Dutchess_III's avatar

I have the best dog that ever lived.

SpatzieLover's avatar

@Dutchess_III You can control the times/places dogs bite most often within your home. If giving chew type treats dogs can be in a room away from other animals/humans. Food times can be controlled.

Controlling food and where dogs beds are located besides doing obvious dog training, can indeed control the behavior of the dog(s).

This situation was completely preventable. That is the root of the point I am making.

Dutchess_III's avatar

If you have dogs and kids in the house, and the dog isn’t crated or tied up or locked in another room, the dog is NOT under your control. It doesn’t matter how well trained the dog or your kids are. The dog is not under your control.

If you go out to the country with your kids to throw a Frisbee for the dog, the dog is not under your control.

I agree that it was preventable, but the owner refuses to take the steps to prevent it.

OpryLeigh's avatar

@janbb It sounds like you are being a very responsible dog owner. You know your dog’s issues and you are trying to help him through them while still controlling him around the public.

In answer to your question, my Jack Russell is old and blind and spooks very easily nowadays. She is nervous of children and, if she felt that they were too close, I wouldn’t trust her not to bite. Because of this, I keep her away from them and ask people with kids to help me and not to let them get too close (ie: if we are on walks and she is on her lead, there is only so much I can do to keep her away from them. I live in fear of kids running up to her and not listening to me warning them off her). If she did actually bite someone, I don’t know what I’d do. I suppose it depends on who she bit and the situation. Knowing what I do about dogs (I’m a behaviourist) and the warning signs before they bite (some of which are very subtle like lip licking and yawning) and all the possible reasons for doing so, I place the blame on the human 99.9% of the time.

In this instance the dog’s owner and your daughter are responsible. They both know what the dog is capable of and with that in mind, as hard as it may be, the dog and child should have been kept seperate even if that meant keeping the child in a playpen or high chair. Not ideal I agree but the next bite could be much worse if they don’t take those measures.

longgone's avatar

@Dutchess_III Aggressive dogs should not be treated like any other family pet. They should, basically, be treated like ticking time bombs. If I had an aggressive dog and kids visiting, the dog would be locked away. Period. I would certainly not take that dog outside to throw frisbees off-leash. I would also be calling an excellent dog trainer, because that kind of life is not one I would want my dogs to have.

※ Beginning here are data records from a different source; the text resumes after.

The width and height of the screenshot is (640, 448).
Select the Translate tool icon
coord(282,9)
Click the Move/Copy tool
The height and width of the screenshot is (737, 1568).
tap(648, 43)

Your initial question seemed to be blaming the dog. I’m glad you agree that this bite was preventable.

The dog isn’t seriously called “Precious”, is he?!

OpryLeigh's avatar

@Dutchess_III just read your last response. Really pleased to hear your daughter has moved out.

longgone's avatar

@GloPro “It is a very calculated and will be well monitored situation.”
Okay, I get that. Risky situation, but you seem to know what you’re doing.

Darth_Algar's avatar

Yeah, sorry, but the failing here was on the two adults, not the dog. Were it me the child and dog never would have been in that situation to begin with. If I had an animal that showed signs of aggression like this dog does then I couldn’t not have let the person and her child move in. If, somehow, they did move in the child and dog would have been kept separate always. I have, for instance, two cats that just do not mesh and will attack each other any given the chance. They are kept completely separate from each other, in different areas of the house, separated by doors.

Dutchess_III's avatar

No…she’s working on it @Leanne1986. I’ll let y’all know.

I never suggested that aggressive dogs should be treated like family members @longgone. And I blame the MIL more than anyone for even having such a dog. I mean, seriously. Just telling the dog, who doesn’t speak English “You should be ashamed of yourself,” when you have a toddler there with blood running down her face? And apparently she makes no attempt to cub the dog’s behavior. No, I blame the MIL. No, the dog is really named Milly or something! But “Precious” gives a better idea of the relationship MIL has with the dog.

longgone's avatar

@Dutchess_III “I never suggested that aggressive dogs should be treated like family members”

To clarify: I was referring to your listing situations in which a dog may not be under control. You were describing scenarios a family dog might be part of. An aggressive one shouldn’t.

Love the name, anyway.

Darth_Algar's avatar

@Dutchess_III “And I blame the MIL more than anyone for even having such a dog.”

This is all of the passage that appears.